One example is the administration’s baseless prosecutions of peaceful, law-abiding anti-abortion protesters, which has resulted in judges imposing sanctions against the Justice Department for frivolous prosecutions.
In U.S. v. Pine, taxpayers had to pony up $120,000 when a judge ordered the Justice Department to pay the attorneys fees of a protester persecuted by the Obama Justice Department in a transparently baseless prosecution.
Another is the recent message delivered by Bill Killian, Obama‘s U.S. Attorney for the Eastern District of Tennessee. He told citizens at a meeting he organized “that hate speech was not protected by the First Amendment,” reports NPR.
The Supreme Court has made clear over and over again that hate speech in public settings is protected by the First Amendment.

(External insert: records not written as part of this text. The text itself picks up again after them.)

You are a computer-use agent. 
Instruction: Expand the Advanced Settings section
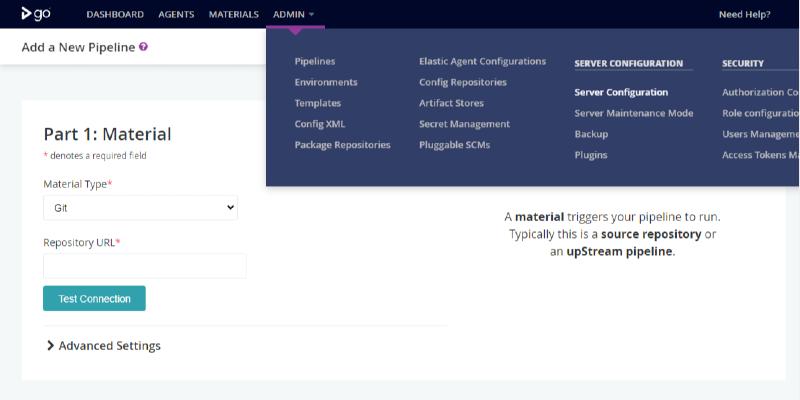pos(102,346)
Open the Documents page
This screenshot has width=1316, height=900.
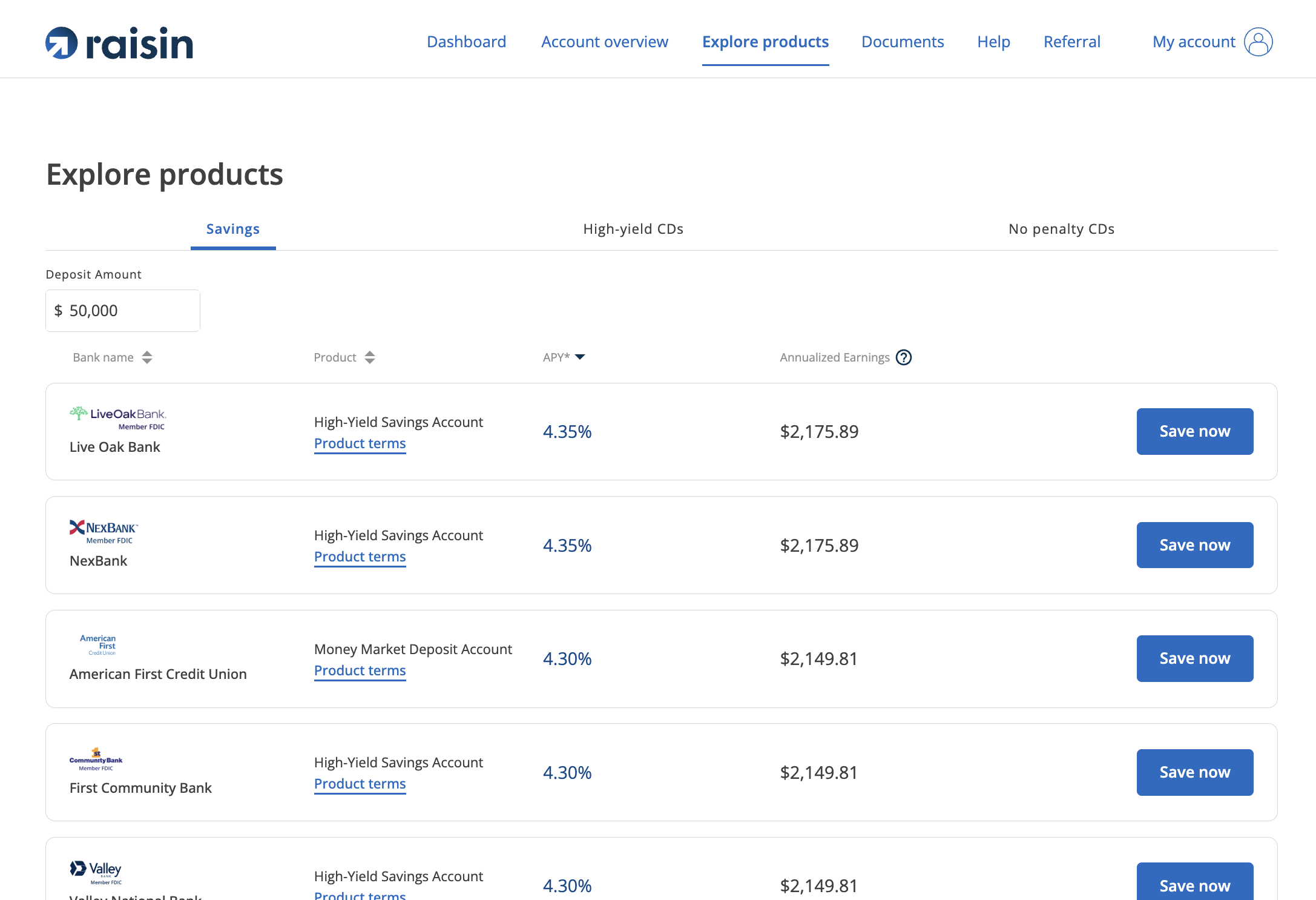point(903,42)
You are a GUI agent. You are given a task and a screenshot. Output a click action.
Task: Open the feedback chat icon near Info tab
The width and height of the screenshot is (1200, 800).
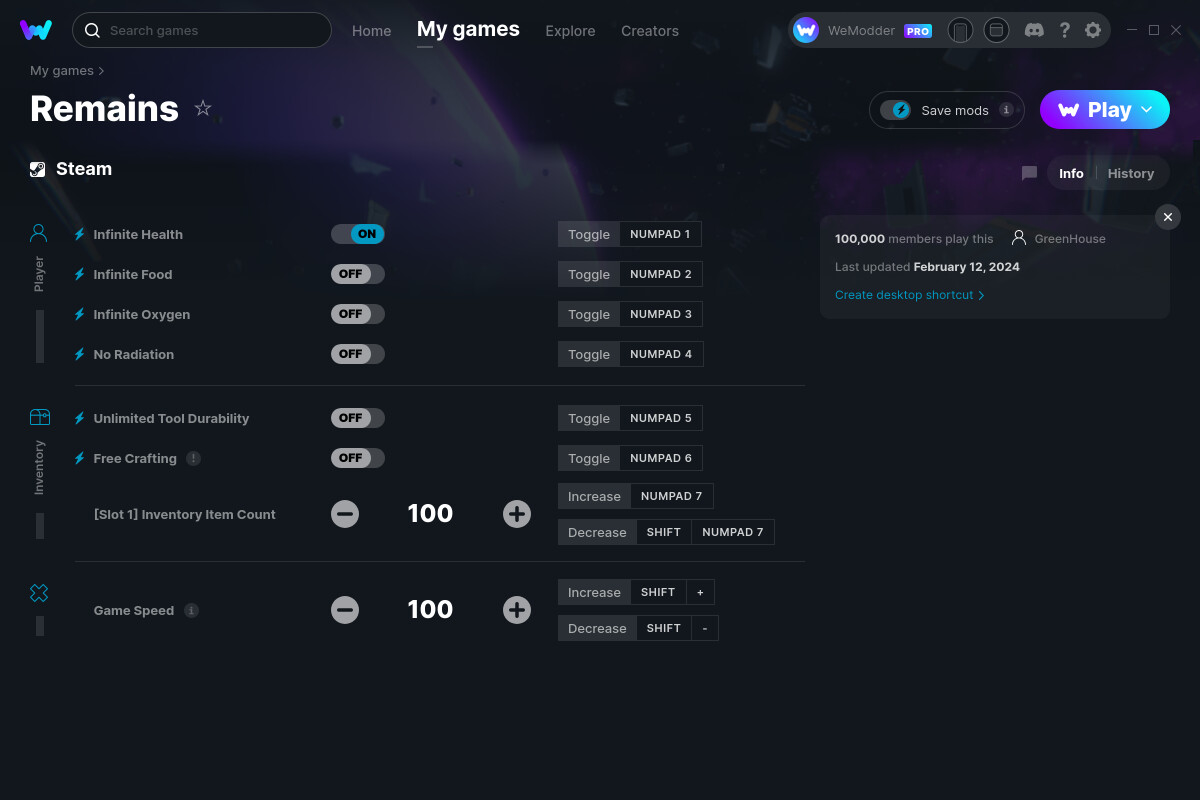(1028, 173)
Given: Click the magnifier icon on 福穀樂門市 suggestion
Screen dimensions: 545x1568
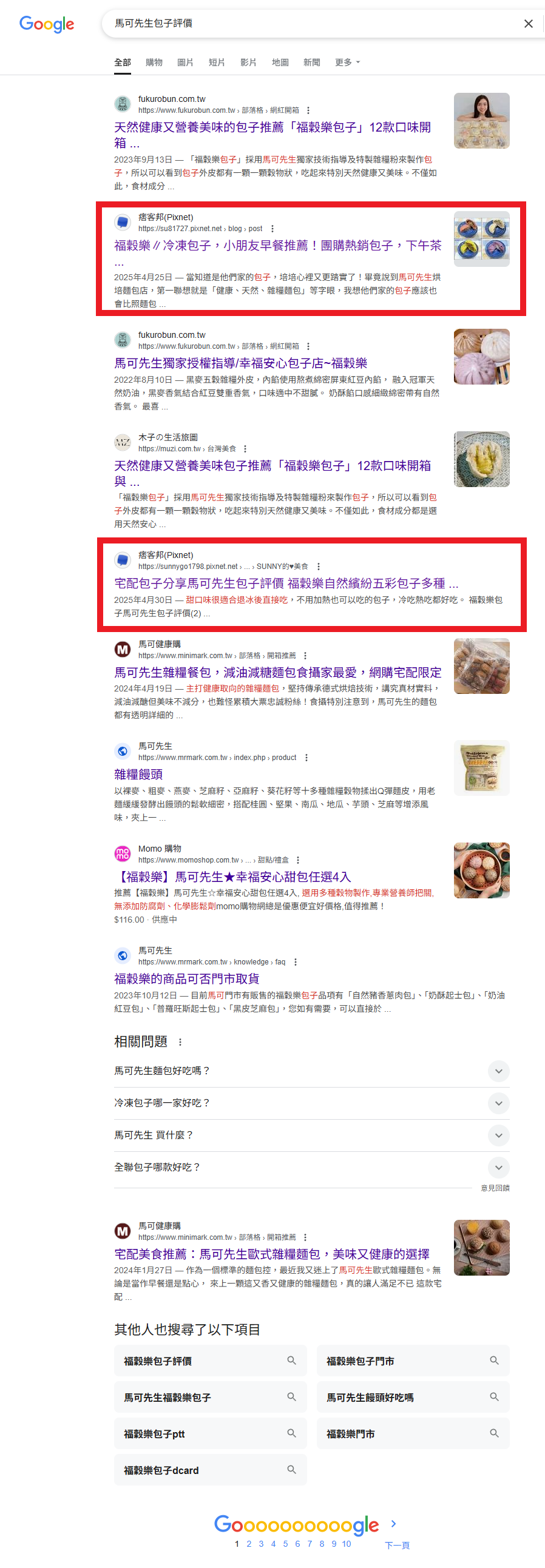Looking at the screenshot, I should click(495, 1433).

See the Supreme Court’s decisions in (1) R.A.V. v. St. Paul (1992), which invalidated a hate-speech ordinance; (2) Snyder v. Phelps (2011), which overturned damages for hateful bigoted speech at a funeral; (3) Forsyth County v. Nationalist Movement (1992), which said a racist group couldn’t be charged more fees based on its racist message; and (4) Brandenburg v. Ohio (1969), which ruled that a racist Klan speech was protected by the First Amendment. The U.S. Attorney was either not aware of, or did not agree with, any of these well-known Supreme Court decisions that limit his power to prosecute citizens for their speech.

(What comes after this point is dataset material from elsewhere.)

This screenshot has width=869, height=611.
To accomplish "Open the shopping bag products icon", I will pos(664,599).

It’s not a good idea to let the government ban what it views as “hate speech,” because many commonplace views that are not in fact hateful have been banned under overbroad campus hate-speech and “harassment codes” struck down by federal judges. For example, commonplace views about affirmative action, feminism and the death penalty have been punished under campus hate speech and harassment codes. (See the examples cited in Brief of Amici Curiae Students for Individual Liberty, et al., in Davis v. Monroe County Board of Education, 1998 WL 847365, filed Dec. 8, 1998.)
Another area of ignorance involves the First Amendment’s Establishment Clause, which was intended to prevent the government — not private individuals or institutions — from promoting a religious viewpoint. Many government officials wrongly believe the Establishment Clause restricts private religious speech and proselytizing, even though the Supreme Court has said such speech not only is protected, but lies at the heart of the First Amendment’s Free Speech Clause. As the Supreme Court has emphasized, “There is a crucial difference between government speech endorsing religion, which the Establishment Clause forbids, and private speech endorsing religion, which the Free Speech and Free Exercise Clauses protect.” (Board of Education of Westside Community Schools v. Mergens (1990).
But this distinction seemingly was lost on an IRS employee, who told a conservative anti-abortion group — one forced to wait two years for the IRS to approve its application — that, in essence, it needed to keep its religious beliefs to itself. According to reports, IRS Exempt Organization Specialist Sherry Wan told the group “in March 2012″ that, “in order to obtain a tax exemption, ‘You cannot force your religion or force your beliefs on somebody else…. You have to know your boundaries. You have to know your limits. You have to respect other peoples’ beliefs.’” This would certainly come as a surprise to many of the nation’s churches, which are tax-exempt organizations despite preaching religious tenets that are in complete contradiction to “other peoples’ beliefs.” The Supreme Court’s Rosenberger decision says the government may not discriminate against groups based on their having a religious message, nor may it deny them equal access to discretionary government benefits such as tax-deductions and subsidies.
Note that the group sought a tax-exemption only for itself to not have to pay taxes on the gifts it received as a 501(c)(4). It was not seeking to make donations to it tax-deductible for its donors. Donors to 501(c)(4) organizations cannot claim tax exemptions, and their donations are not tax-deductible (the way a donation to a less political 501(c)(3) is). Thus, the argument by some progressives that the IRS needed to investigate these groups to keep shadowy right-wing billionaires from deducting veiled campaign spending through Tea Party groups (most of which operate on a shoe-string budget) has no basis in reality. Such billionaires would get no tax-deduction for their contributions even if the IRS approved such groups for 501(c)(4) status. The claim that the IRS’s harassment may not have been viewpoint-discriminatory in violation of the First Amendment is equally baseless).